Record extracts: Begin
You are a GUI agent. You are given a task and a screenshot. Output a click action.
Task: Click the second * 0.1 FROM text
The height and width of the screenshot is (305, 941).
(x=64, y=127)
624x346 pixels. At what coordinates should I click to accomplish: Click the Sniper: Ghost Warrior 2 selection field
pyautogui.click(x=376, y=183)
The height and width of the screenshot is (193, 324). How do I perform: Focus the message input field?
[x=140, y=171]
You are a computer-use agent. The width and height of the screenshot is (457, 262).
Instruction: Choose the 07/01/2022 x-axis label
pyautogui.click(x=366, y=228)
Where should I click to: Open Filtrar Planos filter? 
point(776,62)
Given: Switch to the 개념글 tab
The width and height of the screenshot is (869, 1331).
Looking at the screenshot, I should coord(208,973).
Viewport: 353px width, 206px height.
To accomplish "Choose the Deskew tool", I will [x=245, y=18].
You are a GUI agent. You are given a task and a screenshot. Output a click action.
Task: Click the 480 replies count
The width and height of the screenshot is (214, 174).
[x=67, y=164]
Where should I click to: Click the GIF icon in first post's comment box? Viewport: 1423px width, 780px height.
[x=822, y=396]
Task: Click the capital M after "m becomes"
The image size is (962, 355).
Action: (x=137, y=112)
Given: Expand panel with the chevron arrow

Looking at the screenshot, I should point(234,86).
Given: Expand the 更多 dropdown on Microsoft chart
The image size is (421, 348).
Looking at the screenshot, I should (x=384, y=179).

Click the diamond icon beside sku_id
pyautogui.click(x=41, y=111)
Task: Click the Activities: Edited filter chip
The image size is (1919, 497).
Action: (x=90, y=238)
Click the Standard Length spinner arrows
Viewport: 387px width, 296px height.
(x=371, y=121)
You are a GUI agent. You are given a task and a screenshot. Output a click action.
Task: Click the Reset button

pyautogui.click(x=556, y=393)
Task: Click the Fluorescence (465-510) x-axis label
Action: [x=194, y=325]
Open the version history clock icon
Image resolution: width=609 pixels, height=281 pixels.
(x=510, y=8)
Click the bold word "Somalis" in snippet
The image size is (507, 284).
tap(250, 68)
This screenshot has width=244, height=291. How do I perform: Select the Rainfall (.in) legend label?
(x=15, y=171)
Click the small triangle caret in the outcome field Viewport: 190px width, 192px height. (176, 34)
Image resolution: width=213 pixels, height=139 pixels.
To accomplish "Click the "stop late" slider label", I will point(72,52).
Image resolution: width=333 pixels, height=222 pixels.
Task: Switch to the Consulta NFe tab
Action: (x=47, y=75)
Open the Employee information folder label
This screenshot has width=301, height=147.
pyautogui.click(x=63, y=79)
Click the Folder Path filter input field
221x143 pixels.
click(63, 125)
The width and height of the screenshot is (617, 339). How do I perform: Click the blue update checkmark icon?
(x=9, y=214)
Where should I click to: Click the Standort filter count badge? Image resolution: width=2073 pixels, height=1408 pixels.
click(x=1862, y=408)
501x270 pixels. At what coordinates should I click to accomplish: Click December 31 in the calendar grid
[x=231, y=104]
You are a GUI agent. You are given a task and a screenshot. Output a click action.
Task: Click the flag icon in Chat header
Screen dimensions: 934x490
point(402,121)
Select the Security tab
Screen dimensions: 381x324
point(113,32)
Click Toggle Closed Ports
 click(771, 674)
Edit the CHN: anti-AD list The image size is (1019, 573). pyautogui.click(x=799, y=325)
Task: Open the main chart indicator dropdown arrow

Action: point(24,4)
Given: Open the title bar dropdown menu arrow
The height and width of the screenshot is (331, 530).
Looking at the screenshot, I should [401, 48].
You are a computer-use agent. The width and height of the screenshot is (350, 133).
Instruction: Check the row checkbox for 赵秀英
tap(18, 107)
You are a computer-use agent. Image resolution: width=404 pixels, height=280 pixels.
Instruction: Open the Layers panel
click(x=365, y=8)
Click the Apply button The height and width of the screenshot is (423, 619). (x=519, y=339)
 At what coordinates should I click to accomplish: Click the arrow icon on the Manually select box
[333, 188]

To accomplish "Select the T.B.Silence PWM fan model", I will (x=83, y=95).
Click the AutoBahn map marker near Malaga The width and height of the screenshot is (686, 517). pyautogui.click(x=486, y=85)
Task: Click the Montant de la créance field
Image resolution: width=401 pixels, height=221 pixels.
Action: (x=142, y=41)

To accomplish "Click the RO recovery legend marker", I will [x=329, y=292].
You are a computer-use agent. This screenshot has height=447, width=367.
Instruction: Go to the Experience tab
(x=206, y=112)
Record extracts: End
What is being asked: Reproduce exactly the line containing "You are a computer-use agent. Image" and every line after it through the end of the records above, and nothing else.

Problem solution:
You are a computer-use agent. Image resolution: width=404 pixels, height=280 pixels.
Instruction: Open the Layers panel
click(x=365, y=8)
Click the Apply button The height and width of the screenshot is (423, 619). (x=519, y=339)
 At what coordinates should I click to accomplish: Click the arrow icon on the Manually select box
[333, 188]

To accomplish "Select the T.B.Silence PWM fan model", I will (x=83, y=95).
Click the AutoBahn map marker near Malaga The width and height of the screenshot is (686, 517). pyautogui.click(x=486, y=85)
Task: Click the Montant de la créance field
Image resolution: width=401 pixels, height=221 pixels.
Action: (x=142, y=41)

To accomplish "Click the RO recovery legend marker", I will [x=329, y=292].
You are a computer-use agent. This screenshot has height=447, width=367.
Instruction: Go to the Experience tab
(x=206, y=112)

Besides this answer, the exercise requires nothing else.